» **Problem to solve**:
Repeat precisely the span of lines below that opens with the line containing "Select the Deals button in 9to5Toys" and closes with the line containing "Click the Polychromatophil erythroblast label", both included.

» **Provided entries**:
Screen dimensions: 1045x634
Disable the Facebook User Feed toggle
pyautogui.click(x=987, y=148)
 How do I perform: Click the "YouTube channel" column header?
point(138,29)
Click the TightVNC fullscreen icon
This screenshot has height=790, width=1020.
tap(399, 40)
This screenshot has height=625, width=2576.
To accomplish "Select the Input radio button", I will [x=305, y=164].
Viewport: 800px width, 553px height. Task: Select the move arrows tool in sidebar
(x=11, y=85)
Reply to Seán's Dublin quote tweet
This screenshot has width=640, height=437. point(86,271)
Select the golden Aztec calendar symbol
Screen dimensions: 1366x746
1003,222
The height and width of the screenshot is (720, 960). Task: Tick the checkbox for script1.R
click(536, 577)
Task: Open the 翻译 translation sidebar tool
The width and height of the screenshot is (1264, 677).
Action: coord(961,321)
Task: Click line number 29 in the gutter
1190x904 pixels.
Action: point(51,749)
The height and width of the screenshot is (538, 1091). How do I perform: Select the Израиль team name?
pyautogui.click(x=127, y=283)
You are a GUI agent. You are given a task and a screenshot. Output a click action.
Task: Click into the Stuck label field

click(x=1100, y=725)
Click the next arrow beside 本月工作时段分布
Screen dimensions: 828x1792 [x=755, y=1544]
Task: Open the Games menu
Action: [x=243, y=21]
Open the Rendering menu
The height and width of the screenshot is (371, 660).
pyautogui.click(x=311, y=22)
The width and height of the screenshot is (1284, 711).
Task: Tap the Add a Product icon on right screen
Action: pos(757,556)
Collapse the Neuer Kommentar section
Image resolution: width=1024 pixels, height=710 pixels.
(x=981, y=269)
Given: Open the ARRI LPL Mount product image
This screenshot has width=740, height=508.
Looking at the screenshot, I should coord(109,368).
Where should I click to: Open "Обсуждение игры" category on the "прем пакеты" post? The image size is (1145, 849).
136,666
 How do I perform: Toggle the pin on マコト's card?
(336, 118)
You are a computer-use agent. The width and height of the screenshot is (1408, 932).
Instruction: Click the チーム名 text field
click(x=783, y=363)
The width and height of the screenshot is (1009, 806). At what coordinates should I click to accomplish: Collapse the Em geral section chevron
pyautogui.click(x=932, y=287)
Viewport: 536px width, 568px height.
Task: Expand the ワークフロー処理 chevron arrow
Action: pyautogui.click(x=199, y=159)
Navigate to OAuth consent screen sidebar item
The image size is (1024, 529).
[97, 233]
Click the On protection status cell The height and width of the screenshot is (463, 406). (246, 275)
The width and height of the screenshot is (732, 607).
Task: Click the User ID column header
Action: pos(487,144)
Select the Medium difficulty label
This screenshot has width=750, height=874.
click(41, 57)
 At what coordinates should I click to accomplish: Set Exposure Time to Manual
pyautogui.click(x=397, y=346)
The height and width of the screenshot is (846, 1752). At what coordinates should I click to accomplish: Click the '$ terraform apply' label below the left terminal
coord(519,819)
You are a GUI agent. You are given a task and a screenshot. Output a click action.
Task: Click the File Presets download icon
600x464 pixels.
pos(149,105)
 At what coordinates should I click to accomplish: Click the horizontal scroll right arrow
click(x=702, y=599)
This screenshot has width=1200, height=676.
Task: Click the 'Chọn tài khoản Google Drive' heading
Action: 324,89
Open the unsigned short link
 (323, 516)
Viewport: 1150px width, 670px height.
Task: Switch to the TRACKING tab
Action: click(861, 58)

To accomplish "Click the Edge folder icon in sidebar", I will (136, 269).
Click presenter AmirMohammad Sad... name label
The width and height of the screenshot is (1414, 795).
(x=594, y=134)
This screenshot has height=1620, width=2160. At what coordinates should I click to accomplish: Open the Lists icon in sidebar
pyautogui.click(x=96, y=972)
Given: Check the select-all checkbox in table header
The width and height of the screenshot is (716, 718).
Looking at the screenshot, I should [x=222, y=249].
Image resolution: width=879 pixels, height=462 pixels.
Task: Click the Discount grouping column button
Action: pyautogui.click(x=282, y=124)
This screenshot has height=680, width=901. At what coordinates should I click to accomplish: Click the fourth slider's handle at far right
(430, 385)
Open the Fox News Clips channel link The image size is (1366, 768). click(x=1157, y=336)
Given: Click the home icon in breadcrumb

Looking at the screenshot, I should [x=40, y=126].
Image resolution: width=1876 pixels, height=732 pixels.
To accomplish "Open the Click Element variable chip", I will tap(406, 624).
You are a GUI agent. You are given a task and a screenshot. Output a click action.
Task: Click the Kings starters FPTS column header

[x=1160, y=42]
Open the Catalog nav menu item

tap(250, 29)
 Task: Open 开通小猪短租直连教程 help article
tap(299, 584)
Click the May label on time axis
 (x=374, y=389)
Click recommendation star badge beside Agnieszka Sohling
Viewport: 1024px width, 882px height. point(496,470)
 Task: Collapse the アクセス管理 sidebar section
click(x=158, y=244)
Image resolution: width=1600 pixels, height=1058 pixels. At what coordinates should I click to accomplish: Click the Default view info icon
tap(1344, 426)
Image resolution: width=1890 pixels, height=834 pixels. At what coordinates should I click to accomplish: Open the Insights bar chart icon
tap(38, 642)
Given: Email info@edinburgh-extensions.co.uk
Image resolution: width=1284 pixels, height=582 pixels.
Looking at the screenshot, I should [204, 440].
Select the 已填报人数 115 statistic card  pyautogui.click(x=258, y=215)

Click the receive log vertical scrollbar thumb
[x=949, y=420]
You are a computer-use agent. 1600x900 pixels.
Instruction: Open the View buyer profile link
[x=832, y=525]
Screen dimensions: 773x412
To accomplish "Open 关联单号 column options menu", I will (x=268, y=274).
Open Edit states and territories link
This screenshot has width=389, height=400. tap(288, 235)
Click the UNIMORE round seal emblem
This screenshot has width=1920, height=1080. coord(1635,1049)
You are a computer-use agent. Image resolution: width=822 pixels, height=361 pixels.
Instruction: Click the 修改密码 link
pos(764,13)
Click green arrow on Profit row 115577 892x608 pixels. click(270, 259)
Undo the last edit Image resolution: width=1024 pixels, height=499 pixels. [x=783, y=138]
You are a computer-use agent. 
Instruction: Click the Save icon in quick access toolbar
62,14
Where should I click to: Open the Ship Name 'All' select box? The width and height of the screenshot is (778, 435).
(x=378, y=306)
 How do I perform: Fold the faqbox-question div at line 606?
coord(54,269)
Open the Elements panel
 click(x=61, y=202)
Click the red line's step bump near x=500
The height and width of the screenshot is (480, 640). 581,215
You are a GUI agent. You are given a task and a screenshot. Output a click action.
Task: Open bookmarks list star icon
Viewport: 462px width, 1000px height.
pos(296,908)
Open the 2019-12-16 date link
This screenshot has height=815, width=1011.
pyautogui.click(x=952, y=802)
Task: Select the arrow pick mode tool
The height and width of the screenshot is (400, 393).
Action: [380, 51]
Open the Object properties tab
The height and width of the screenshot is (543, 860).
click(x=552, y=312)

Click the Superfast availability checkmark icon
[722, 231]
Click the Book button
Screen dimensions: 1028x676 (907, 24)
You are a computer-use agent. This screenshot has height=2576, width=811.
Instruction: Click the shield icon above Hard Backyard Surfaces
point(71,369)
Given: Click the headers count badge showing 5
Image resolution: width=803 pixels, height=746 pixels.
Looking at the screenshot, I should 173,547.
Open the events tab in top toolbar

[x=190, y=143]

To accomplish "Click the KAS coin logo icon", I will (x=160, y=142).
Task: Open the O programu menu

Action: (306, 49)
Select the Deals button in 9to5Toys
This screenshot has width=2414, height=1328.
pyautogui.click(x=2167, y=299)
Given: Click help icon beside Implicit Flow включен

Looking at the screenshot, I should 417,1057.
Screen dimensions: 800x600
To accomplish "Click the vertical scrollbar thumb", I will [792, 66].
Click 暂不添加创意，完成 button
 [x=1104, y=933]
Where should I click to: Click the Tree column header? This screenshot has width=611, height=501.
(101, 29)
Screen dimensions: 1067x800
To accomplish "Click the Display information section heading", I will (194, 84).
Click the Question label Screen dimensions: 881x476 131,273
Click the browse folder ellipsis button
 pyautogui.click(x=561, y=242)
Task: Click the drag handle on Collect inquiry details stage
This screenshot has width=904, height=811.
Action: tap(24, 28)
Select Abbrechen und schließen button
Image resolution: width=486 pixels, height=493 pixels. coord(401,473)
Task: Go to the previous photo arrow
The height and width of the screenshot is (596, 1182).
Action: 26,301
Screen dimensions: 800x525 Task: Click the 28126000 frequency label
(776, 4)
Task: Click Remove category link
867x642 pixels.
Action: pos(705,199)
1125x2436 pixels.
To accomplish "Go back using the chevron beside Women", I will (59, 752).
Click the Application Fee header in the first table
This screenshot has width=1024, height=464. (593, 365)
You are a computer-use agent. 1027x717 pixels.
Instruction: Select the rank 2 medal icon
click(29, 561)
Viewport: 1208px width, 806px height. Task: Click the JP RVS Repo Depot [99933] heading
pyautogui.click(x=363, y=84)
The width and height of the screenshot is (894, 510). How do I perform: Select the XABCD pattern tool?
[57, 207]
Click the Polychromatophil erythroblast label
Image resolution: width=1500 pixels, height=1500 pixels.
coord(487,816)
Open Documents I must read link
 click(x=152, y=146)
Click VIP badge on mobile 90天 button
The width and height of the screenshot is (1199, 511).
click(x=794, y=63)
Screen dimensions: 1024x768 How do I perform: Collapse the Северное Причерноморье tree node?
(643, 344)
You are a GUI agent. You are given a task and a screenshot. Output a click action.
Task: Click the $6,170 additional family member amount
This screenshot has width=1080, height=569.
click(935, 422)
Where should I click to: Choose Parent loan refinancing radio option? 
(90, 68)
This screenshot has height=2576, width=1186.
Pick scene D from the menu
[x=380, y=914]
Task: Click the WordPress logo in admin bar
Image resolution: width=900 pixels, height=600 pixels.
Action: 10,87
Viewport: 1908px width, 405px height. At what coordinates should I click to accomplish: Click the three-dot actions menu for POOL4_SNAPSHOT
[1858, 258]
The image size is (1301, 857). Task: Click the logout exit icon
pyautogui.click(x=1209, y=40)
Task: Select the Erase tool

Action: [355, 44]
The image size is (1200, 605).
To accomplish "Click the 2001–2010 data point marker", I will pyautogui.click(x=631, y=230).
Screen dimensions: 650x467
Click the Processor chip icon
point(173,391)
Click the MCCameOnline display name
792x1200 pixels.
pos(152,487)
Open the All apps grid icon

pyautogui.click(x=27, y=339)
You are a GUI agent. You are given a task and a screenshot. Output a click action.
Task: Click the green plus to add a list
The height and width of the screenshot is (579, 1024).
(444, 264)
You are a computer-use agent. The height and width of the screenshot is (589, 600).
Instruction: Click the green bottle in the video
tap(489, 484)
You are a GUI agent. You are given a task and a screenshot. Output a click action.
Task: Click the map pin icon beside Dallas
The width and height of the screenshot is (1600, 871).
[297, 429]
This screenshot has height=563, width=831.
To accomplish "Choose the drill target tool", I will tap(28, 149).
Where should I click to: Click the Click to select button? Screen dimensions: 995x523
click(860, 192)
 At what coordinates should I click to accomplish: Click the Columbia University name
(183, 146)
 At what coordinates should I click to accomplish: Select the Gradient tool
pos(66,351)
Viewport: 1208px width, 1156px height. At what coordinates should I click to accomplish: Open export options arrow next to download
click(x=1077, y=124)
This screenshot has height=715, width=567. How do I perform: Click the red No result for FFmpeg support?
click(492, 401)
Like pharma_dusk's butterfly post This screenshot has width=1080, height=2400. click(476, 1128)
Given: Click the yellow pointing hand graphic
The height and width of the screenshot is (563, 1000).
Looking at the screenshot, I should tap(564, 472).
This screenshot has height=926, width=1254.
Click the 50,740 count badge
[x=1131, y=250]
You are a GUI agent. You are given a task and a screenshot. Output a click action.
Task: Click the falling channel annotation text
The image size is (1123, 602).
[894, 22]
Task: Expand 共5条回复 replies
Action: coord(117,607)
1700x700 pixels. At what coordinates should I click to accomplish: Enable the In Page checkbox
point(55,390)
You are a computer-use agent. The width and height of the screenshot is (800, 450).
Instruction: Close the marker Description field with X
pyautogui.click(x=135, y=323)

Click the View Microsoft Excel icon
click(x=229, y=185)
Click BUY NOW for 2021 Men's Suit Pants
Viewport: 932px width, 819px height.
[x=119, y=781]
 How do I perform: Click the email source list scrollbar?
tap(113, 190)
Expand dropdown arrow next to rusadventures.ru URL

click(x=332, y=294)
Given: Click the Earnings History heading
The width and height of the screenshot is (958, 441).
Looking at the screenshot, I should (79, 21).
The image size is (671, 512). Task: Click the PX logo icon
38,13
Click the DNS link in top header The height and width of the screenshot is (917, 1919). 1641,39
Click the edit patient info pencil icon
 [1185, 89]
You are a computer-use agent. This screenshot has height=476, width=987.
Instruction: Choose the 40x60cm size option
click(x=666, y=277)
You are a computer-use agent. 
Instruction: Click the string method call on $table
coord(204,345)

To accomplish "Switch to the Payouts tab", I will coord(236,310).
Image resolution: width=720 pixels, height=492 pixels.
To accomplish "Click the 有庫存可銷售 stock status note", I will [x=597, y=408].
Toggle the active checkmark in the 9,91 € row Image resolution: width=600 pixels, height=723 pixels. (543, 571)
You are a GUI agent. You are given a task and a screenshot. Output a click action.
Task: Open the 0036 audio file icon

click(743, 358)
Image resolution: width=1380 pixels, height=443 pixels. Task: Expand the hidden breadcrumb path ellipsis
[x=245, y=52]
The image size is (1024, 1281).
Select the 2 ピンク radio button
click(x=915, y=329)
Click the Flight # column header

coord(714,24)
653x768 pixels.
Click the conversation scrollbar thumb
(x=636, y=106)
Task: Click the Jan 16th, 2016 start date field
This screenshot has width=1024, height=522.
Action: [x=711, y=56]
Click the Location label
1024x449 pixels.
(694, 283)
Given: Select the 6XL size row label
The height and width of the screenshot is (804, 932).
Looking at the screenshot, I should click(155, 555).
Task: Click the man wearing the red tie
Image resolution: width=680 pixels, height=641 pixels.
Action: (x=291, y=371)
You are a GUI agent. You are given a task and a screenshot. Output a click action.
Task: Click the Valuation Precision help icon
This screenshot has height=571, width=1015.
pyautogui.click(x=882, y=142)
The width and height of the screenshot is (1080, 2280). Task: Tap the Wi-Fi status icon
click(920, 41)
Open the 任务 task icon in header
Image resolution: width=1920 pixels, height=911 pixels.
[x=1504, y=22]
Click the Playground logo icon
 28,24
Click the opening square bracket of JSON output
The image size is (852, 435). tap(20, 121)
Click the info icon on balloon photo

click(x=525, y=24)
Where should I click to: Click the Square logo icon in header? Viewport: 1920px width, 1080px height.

» **Reply to the exercise**:
Select the Deals button in 9to5Toys
This screenshot has width=2414, height=1328.
pyautogui.click(x=2167, y=299)
Given: Click help icon beside Implicit Flow включен

Looking at the screenshot, I should 417,1057.
Screen dimensions: 800x600
To accomplish "Click the vertical scrollbar thumb", I will [792, 66].
Click 暂不添加创意，完成 button
 [x=1104, y=933]
Where should I click to: Click the Tree column header? This screenshot has width=611, height=501.
(101, 29)
Screen dimensions: 1067x800
To accomplish "Click the Display information section heading", I will (194, 84).
Click the Question label Screen dimensions: 881x476 131,273
Click the browse folder ellipsis button
 pyautogui.click(x=561, y=242)
Task: Click the drag handle on Collect inquiry details stage
This screenshot has width=904, height=811.
Action: tap(24, 28)
Select Abbrechen und schließen button
Image resolution: width=486 pixels, height=493 pixels. coord(401,473)
Task: Go to the previous photo arrow
The height and width of the screenshot is (596, 1182).
Action: 26,301
Screen dimensions: 800x525 Task: Click the 28126000 frequency label
(776, 4)
Task: Click Remove category link
867x642 pixels.
Action: pos(705,199)
1125x2436 pixels.
To accomplish "Go back using the chevron beside Women", I will (59, 752).
Click the Application Fee header in the first table
This screenshot has width=1024, height=464. (593, 365)
You are a computer-use agent. 1027x717 pixels.
Instruction: Select the rank 2 medal icon
click(29, 561)
Viewport: 1208px width, 806px height. Task: Click the JP RVS Repo Depot [99933] heading
pyautogui.click(x=363, y=84)
The width and height of the screenshot is (894, 510). How do I perform: Select the XABCD pattern tool?
[57, 207]
Click the Polychromatophil erythroblast label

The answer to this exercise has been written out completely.